- Yapılacak işler:
1. Taliban yorumunda başkent Kabil’i kan dökmeden ele geçiren militan grubu kaç kişilik olarak verilir?
2. Aşağıdaki ifadeler Taliban yorumuyla uyuşuyor mu? Her biri için evet ya da hayır deyin ve karar veren sözleri metinden olduğu gibi alıntılayın. (a) ABD ordusu Afganistan’a girdiğinde yönetimde Taliban vardı. (b) 300 bin kişilik Afgan ordusu Taliban’a karşı direndi. (c) Kuzey İttifakı, Taliban’dan daha geniş bir gruptu.
3. Taliban yorumunda "YORUM | YAVUZ" sözlerinden "etraflıca düşünmek gerekiyor." sözlerine kadar her şeyi hiçbir değişiklik yapmadan yazın.

- Alıntılanan metin:
===============

YORUM | YAVUZ ALTUN
2002 yılında ABD ordusu Afganistan’a girdiğinde, yönetimde Taliban vardı. Dar bir kadroydu, popüler iradeye değil kaba kuvvete dayanan bir azınlık idaresiydi. 2021 yılında ABD ordusu Afganistan’dan çekilirken yine yönetimde Taliban var. 70 bin kişilik bir militan grubu, jargondaki adıyla “devlet-altı yapı” (sub-state actor), başkent Kabil’i kan dökmeden ele geçirdi. Karşısında duracağı varsayılan 300 bin kişilik “modern” Afgan ordusu savaşmadı bile. Elbette işin askerî, teknik detayları var. Mesela ABD’nin hava desteğini kesmesi, mesela bu “modern” orduyu idare edenlerin işbilmezliği, mesela ABD’nin başından beri desteklediği Kuzey İttifakı’nın Taliban’dan bile daha dar bir grup olması… Ama ortada bir “Taliban gerçeği” var ve bunu etraflıca düşünmek gerekiyor.

===============

- Veri kesiti:
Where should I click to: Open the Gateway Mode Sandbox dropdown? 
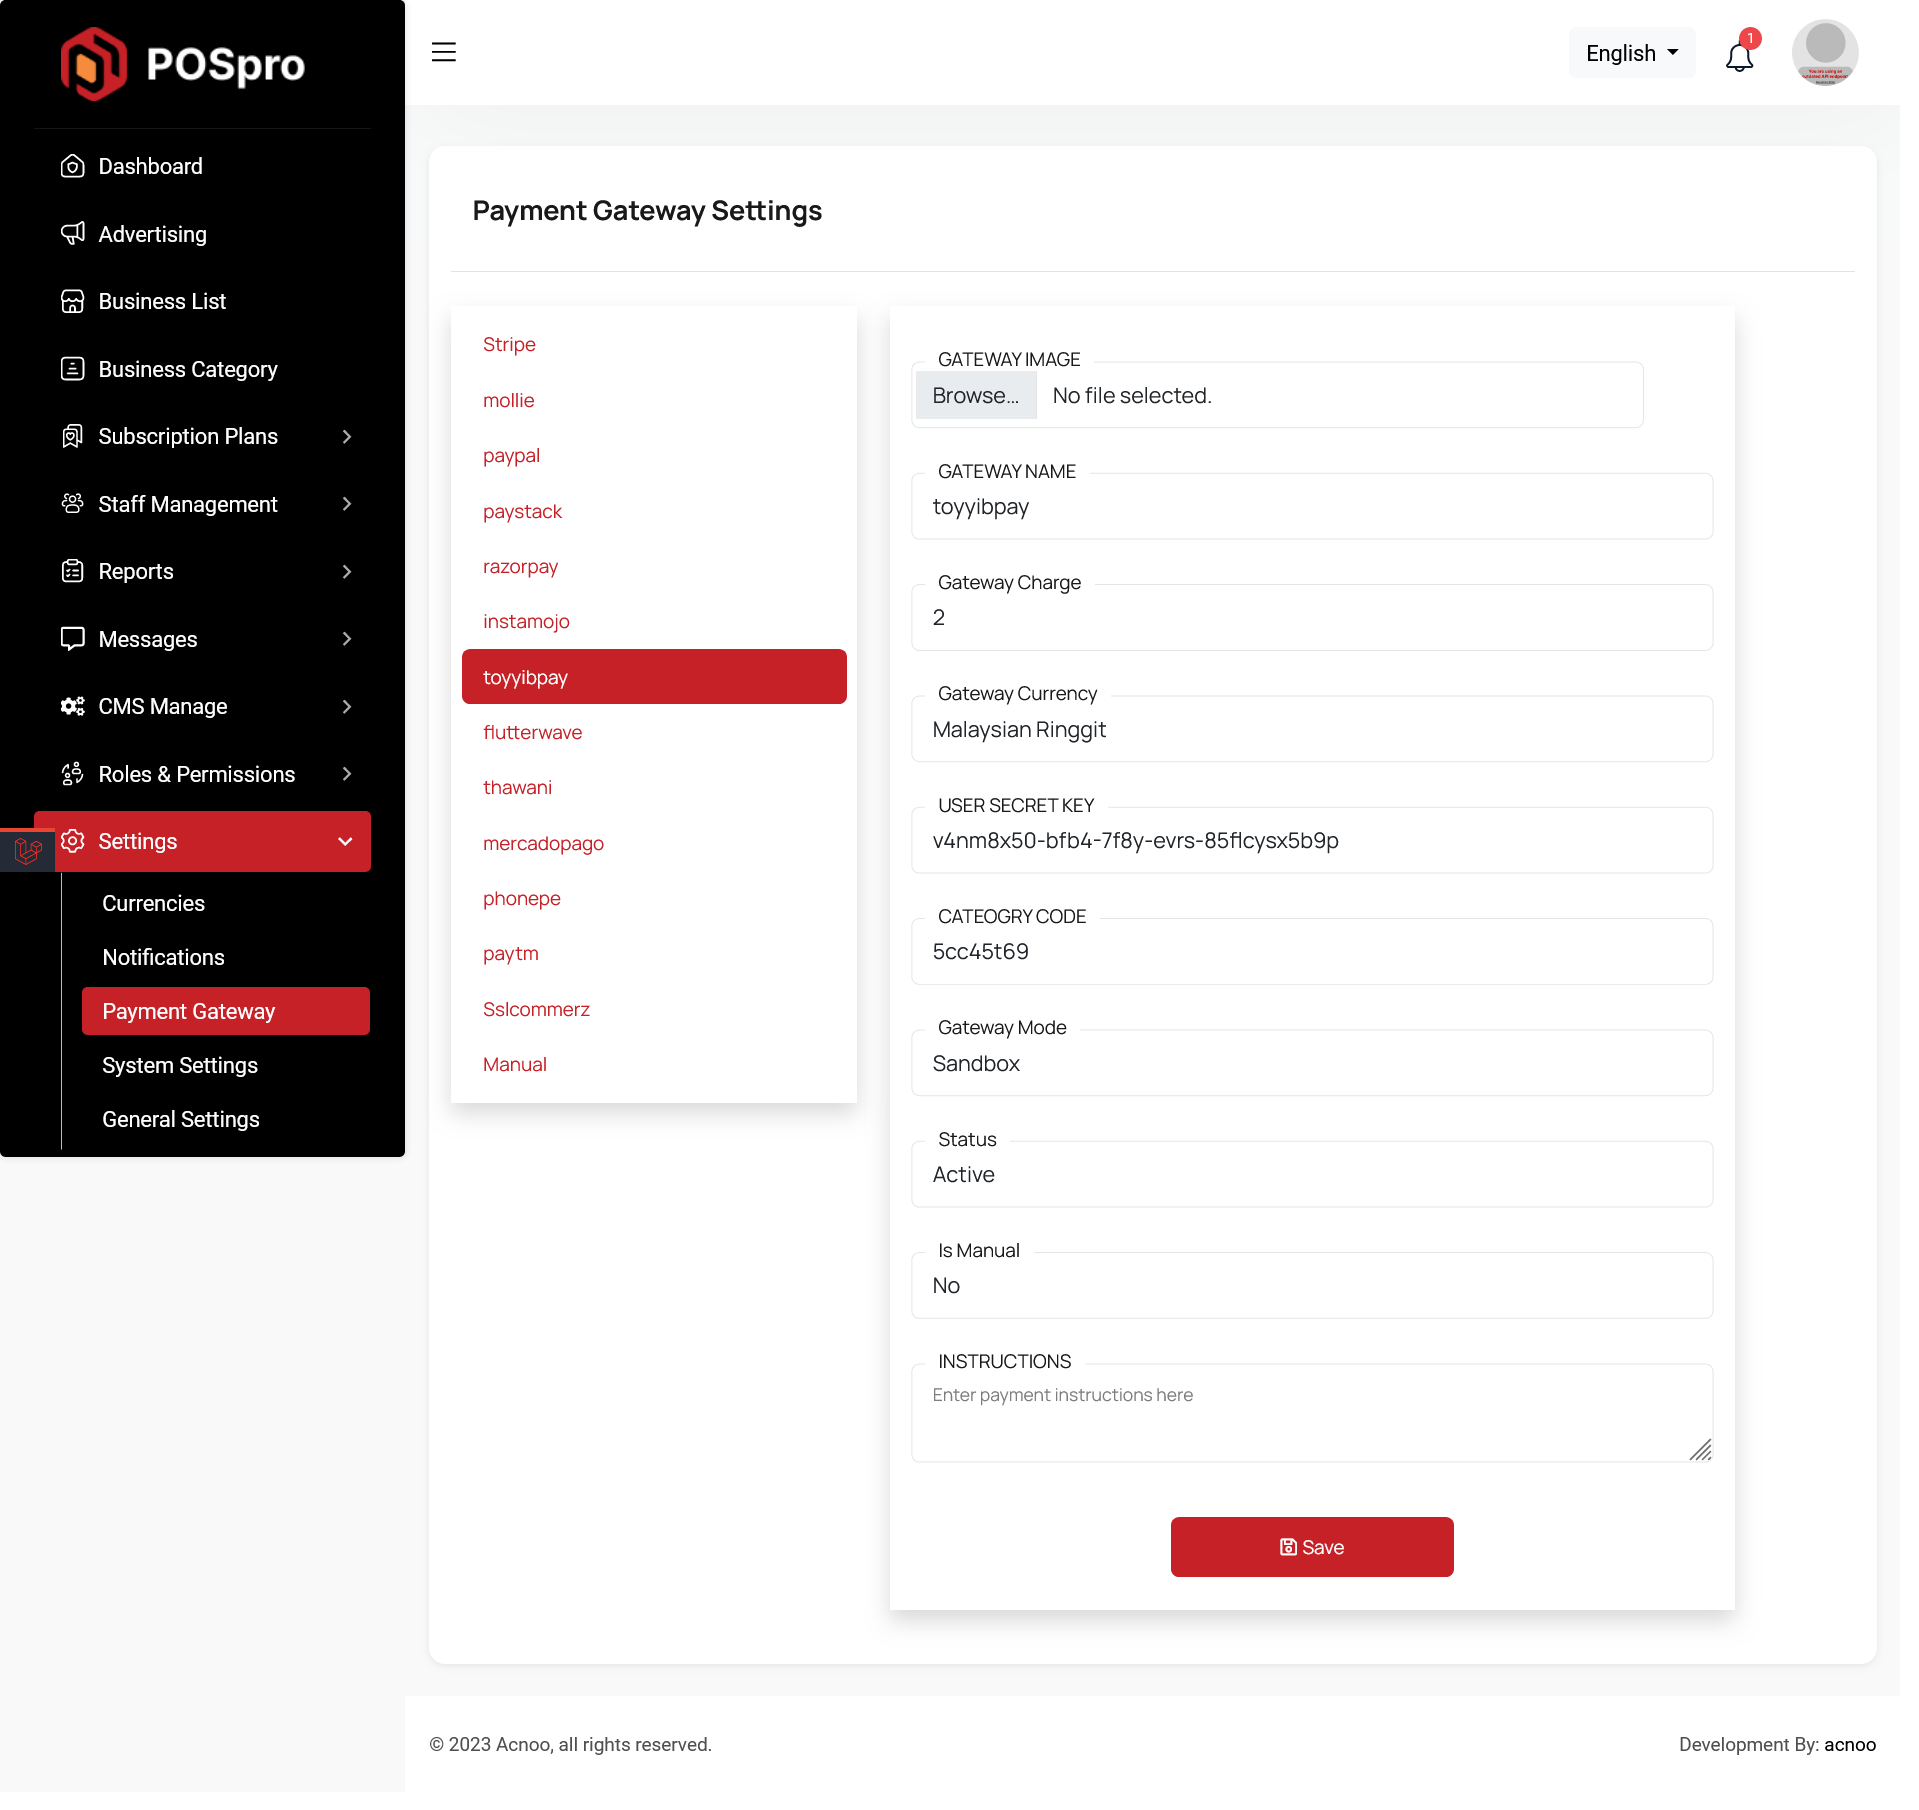coord(1311,1064)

===============

- Görev görev yanıtlar:
1. 70 bin kişilik.

2.
(a) Evet: "2002 yılında ABD ordusu Afganistan’a girdiğinde, yönetimde Taliban vardı."
(b) Hayır: "Karşısında duracağı varsayılan 300 bin kişilik “modern” Afgan ordusu savaşmadı bile."
(c) Hayır: "ABD’nin başından beri desteklediği Kuzey İttifakı’nın Taliban’dan bile daha dar bir grup olması"

3.
YORUM | YAVUZ ALTUN
2002 yılında ABD ordusu Afganistan’a girdiğinde, yönetimde Taliban vardı. Dar bir kadroydu, popüler iradeye değil kaba kuvvete dayanan bir azınlık idaresiydi. 2021 yılında ABD ordusu Afganistan’dan çekilirken yine yönetimde Taliban var. 70 bin kişilik bir militan grubu, jargondaki adıyla “devlet-altı yapı” (sub-state actor), başkent Kabil’i kan dökmeden ele geçirdi. Karşısında duracağı varsayılan 300 bin kişilik “modern” Afgan ordusu savaşmadı bile. Elbette işin askerî, teknik detayları var. Mesela ABD’nin hava desteğini kesmesi, mesela bu “modern” orduyu idare edenlerin işbilmezliği, mesela ABD’nin başından beri desteklediği Kuzey İttifakı’nın Taliban’dan bile daha dar bir grup olması… Ama ortada bir “Taliban gerçeği” var ve bunu etraflıca düşünmek gerekiyor.